Use standard reduction potentials to calculate \(\mathscr{E}^{\circ}, \Delta G^{\circ}\), and \(K\) (at \(298 \mathrm{~K}\) ) for the reaction that is used in production of gold: $$ 2 \mathrm{Au}(\mathrm{CN})_{2}^{-}(a q)+\mathrm{Zn}(s) \longrightarrow 2 \mathrm{Au}(s)+\mathrm{Zn}(\mathrm{CN})_{4}{ }^{2-}(a q) $$ The relevant half-reactions are $$ \begin{aligned} \mathrm{Au}(\mathrm{CN})_{2}^{-}+\mathrm{e}^{-} \longrightarrow \mathrm{Au}+2 \mathrm{CN}^{-} & \mathscr{E}^{\circ}=-0.60 \mathrm{~V} \\ \mathrm{Zn}(\mathrm{CN})_{4}^{2-}+2 \mathrm{e}^{-} \longrightarrow \mathrm{Zn}+4 \mathrm{CN}^{-} & \mathscr{E}^{\circ}=-1.26 \mathrm{~V} \end{aligned} $$

To calculate the standard cell potential for the given redox reaction, we will use the standard reduction potentials of the half-reactions.

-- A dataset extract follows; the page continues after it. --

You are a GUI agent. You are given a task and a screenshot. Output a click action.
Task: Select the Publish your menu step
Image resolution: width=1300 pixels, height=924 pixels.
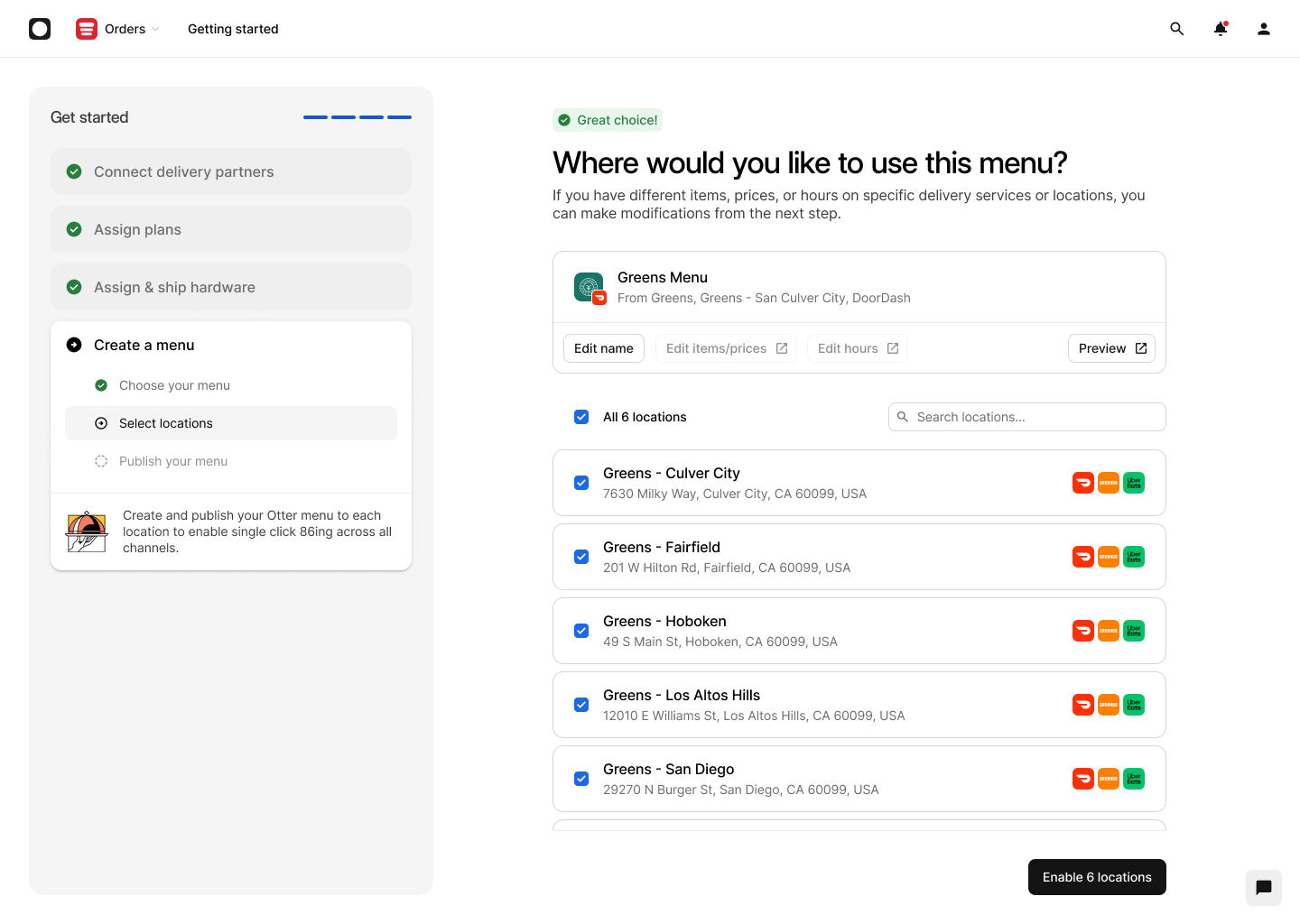tap(173, 461)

Remember that the standard cell potential is the difference between the standard reduction potential of the cathode and the standard reduction potential of the anode. Here, we should identify which half-reaction is the reduction and which half-reaction is the oxidation. The given reaction is: $$ 2 \mathrm{Au} (\mathrm{CN})_{2}^{-}(a q)+\mathrm{Zn}(s) \longrightarrow 2 \mathrm{Au}(s)+\mathrm{Zn}(\mathrm{CN})_{4}^{2-}(a q) $$ The first half-reaction is: $$ \mathrm{Au}(\mathrm{CN})_{2}^{-}+\mathrm{e}^{-} \longrightarrow \mathrm{Au}+2 \mathrm{CN}^{-} \qquad \mathscr{E}^{\circ}=-0.60 \mathrm{~V} $$ The second half-reaction is: $$ \mathrm{Zn}(\mathrm{CN})_{4}^{2-}+2 \mathrm{e}^{-} \longrightarrow \mathrm{Zn}+4 \mathrm{CN}^{-} \quad \mathscr{E}^{\circ}=-1.26 \mathrm{~V} $$ In the overall redox reaction, Zn is oxidized to Zn(CN)\(_4^{2-}\) and Au(CN)\(_2^-\) is reduced to Au. Therefore, the first half-reaction is the reduction half-reaction (cathode) and the second half-reaction is the oxidation half-reaction (anode). Now, let's calculate the standard cell potential (\(\mathscr{E}^{\circ}\)): $$ \mathscr{E}^{\circ} = \mathscr{E}_{cathode}^{\circ} - \mathscr{E}_{anode}^{\circ} = (-0.60) -(-1.26) = 0.66 \mathrm{~V} $$

To calculate the standard Gibbs free energy change, we will use the following formula: $$ \Delta G^{\circ} = -nFE^{\circ} $$ Here, \(n\) is the number of electrons transferred, \(F\) is Faraday's constant (\(96485 \mathrm{~C/mol}\)), and \(\mathscr{E}^{\circ}\) is the standard cell potential. In this case, 2 electrons are transferred in the overall redox reaction (both half-reactions show the transfer of 2 electrons and are already balanced). Now, plug in the values and calculate \(\Delta G^{\circ}\): $$ \Delta G^{\circ} = -(2)(96485 \mathrm{~C/mol})(0.66 \mathrm{~V}) = -127680.6 \mathrm{~J/mol} = -127.68 \mathrm{~kJ/mol} $$

To calculate the equilibrium constant, we will use the following formula: $$ \Delta G^{\circ} = -RT\ln {K} $$ Where \(R\) is the gas constant (\(8.314 \mathrm{~J/(mol \cdot K)}\)), \(T\) is the temperature in Kelvin (given as \(298 \mathrm{~K}\)), and \(K\) is the equilibrium constant. To find \(K\), we can rearrange this formula: $$ K = e^{\frac{-\Delta G^{\circ}}{RT}} $$ Now, plug in the values and calculate \(K\): $$ K = e^{\frac{-( -127680.6 \mathrm{~J/mol})}{(8.314 \mathrm{~J/(mol \cdot K)})(298 \mathrm{~K})}} = 4.39\times10^{21} $$ The equilibrium constant (\(K\)) for the reaction is approximately \(4.39\times10^{21}\).